Several variants of keratoacanthoma have been reported on the literature but since their biological and histological profiles are similar, keratoacanthoma is considered to be a separate histoclinical entity, irrespective of the conditions under which it arises or the number of lesions observed. 

• The single or solitary form is most common, particularly in men, most often after the fifth decade of life. The tumour is most often located on sun-exposed and hair-covered areas such as the face, leg below the knee and forearm. It generally measures less than 3 cm in diameter and regresses spontaneously within two to three months.

• The extensive and ulcerative form, or keratoacanthoma centrifugum marginatum, is rare. This is a single centrifugally-growing keratoacanthoma characterised by peripheral growth which can be very destructive since it has a very active polycyclic border despite concomitant central healing. It has been described on the lips, nose and eyelids.

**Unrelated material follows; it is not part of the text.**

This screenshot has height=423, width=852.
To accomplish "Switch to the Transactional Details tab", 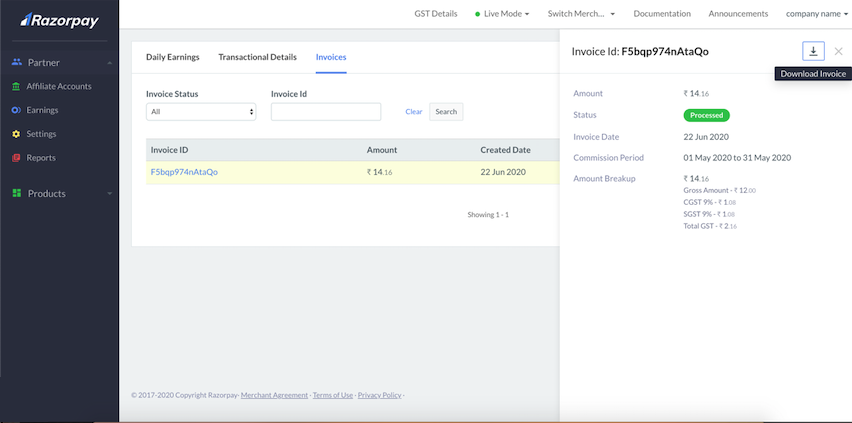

• The giant forms which are probably actually the result of confluence of several keratoacanthomas ; these are found mainly on the forearms.

• Multiple keratoacanthomas may also arise. These have been reported in three different contexts :

— familial keratoacanthomas (Ferguson-Smith type) are seen in young patients with an autosomal dominant genodermatosis who will present with rapidly-regressing keratoacanthomas affecting all parts of the body throughout their lives ;

— generalised eruptive and sporadic keratoacanthomas (Grzybowski type) which are mainly seen in patients with a cell immune deficiency (lymphomas, etc.) and who develop hundreds of tiny keratoacanthomas on the skin and mucosa ;

— Muir-Torre syndrome is another genodermatosis in which multiple keratoacanthomas combine with sebaceous tumours to become cutaneous markers of primary visceral (colon) or larynx carcinomas.


The clinical and histological relationship between keratoacanthoma and squamous cell carcinoma is still the subject of much debate. Many authors consider keratoacanthoma to be a specific and generally spontaneously-involuting type of squamous cell cancer [6]. According to the experts involved in drawing up the French Dermatology Society’s recommendations for the diagnosis and treatment of squamous cell carcinoma and its precursors (published in 2009), “keratoacanthoma and squamous cell cancer share epidemiological factors, affect patients of the same age and are observed on the same parts of the body. Furthermore, a small number of what were initially considered to be keratoacanthomas developed into squamous cell carcinomas although their initial appearance was "typical" ” [24]. Owing to its spontaneous involution and thus its good prognosis, others see keratoacanthomas as a harmless condition.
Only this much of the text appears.